Lines with the string "Expand" must each be copied from the listing.

===

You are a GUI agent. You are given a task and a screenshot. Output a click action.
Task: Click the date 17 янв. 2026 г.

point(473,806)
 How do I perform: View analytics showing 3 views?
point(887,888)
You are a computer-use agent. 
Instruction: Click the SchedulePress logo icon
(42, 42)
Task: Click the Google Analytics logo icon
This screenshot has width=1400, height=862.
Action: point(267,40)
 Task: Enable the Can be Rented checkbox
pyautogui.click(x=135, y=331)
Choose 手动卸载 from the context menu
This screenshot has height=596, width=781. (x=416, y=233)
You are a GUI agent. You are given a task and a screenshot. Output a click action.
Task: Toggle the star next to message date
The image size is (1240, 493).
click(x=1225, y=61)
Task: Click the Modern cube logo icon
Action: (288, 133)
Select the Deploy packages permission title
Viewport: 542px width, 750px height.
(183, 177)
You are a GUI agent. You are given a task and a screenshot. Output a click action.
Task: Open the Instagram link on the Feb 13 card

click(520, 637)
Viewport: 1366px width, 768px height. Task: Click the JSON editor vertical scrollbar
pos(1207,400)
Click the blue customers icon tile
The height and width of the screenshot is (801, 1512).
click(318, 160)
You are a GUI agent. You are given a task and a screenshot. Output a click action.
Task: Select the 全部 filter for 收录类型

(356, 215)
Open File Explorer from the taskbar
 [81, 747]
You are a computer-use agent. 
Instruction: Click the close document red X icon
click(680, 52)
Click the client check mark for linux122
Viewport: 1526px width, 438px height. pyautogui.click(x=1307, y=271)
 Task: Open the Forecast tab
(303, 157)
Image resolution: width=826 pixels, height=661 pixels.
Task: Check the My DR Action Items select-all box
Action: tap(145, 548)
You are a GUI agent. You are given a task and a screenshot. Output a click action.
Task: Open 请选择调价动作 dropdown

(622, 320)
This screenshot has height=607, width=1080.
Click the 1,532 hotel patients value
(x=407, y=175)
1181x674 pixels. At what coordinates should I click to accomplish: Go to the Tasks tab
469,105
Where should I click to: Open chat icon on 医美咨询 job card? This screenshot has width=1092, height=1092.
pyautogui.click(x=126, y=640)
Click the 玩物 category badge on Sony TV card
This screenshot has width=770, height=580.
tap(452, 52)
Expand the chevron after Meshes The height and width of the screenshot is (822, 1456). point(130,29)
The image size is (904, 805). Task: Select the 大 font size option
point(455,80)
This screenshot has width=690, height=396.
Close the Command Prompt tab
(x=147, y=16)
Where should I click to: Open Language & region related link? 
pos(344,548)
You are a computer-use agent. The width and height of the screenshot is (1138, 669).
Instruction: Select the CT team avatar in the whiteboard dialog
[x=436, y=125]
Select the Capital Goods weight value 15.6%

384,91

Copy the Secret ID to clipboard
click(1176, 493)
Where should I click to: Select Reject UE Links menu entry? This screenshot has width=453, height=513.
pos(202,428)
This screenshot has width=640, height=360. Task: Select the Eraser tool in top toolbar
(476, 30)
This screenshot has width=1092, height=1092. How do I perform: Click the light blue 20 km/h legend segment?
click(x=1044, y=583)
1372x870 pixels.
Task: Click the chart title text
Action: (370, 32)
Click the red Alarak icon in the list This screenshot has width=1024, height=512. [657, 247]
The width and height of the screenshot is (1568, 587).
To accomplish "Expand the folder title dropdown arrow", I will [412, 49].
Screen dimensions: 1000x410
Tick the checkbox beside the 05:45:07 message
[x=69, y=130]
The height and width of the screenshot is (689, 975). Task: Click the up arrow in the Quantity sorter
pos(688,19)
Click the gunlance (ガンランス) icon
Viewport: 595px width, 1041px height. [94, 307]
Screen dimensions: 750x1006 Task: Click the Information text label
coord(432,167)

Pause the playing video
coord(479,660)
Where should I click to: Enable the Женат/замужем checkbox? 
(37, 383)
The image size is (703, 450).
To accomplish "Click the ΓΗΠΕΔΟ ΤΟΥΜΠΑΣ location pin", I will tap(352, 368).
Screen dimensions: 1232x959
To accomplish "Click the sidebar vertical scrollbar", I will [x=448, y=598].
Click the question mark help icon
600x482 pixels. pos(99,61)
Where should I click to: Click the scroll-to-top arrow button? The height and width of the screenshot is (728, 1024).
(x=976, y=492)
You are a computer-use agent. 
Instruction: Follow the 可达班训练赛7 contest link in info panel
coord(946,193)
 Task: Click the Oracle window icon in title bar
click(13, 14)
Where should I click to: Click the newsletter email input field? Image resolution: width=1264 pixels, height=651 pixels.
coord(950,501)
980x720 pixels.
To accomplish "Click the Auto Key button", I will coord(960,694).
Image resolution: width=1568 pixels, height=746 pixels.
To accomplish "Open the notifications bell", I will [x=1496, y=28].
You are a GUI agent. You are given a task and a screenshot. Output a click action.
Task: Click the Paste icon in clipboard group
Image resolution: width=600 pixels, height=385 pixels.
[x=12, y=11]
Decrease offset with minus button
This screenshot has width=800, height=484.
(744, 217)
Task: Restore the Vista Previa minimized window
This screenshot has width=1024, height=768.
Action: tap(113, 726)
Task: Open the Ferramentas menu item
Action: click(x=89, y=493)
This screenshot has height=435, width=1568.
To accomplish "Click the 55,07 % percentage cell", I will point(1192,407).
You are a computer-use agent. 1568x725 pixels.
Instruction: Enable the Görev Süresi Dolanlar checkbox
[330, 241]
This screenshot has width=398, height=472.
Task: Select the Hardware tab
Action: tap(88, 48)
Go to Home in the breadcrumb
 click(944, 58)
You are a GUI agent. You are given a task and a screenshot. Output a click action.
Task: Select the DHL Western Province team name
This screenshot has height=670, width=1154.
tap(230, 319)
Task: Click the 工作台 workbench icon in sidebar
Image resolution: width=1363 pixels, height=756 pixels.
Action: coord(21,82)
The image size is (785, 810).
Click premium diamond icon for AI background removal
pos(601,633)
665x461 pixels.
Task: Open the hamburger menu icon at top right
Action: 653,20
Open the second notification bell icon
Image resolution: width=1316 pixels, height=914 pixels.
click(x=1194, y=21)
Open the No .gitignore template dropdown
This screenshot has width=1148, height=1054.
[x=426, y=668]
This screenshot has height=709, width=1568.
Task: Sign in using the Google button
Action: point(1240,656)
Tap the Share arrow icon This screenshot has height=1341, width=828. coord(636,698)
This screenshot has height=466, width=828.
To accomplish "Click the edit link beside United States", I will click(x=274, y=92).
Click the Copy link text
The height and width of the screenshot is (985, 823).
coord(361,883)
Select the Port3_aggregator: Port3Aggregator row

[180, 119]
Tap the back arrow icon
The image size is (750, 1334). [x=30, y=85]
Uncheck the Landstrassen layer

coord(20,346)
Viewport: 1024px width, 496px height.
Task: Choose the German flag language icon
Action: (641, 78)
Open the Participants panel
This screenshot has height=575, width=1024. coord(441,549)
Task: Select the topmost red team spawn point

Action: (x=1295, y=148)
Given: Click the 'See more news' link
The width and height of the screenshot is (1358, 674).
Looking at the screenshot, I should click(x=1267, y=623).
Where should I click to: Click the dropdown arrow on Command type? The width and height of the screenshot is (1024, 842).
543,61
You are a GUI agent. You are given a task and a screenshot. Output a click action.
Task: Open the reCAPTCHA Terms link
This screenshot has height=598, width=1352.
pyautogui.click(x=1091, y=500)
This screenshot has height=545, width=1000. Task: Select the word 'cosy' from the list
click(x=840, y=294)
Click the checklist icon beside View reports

===

Output of the exercise:
Expand the chevron after Meshes The height and width of the screenshot is (822, 1456). point(130,29)
To accomplish "Expand the folder title dropdown arrow", I will [412, 49].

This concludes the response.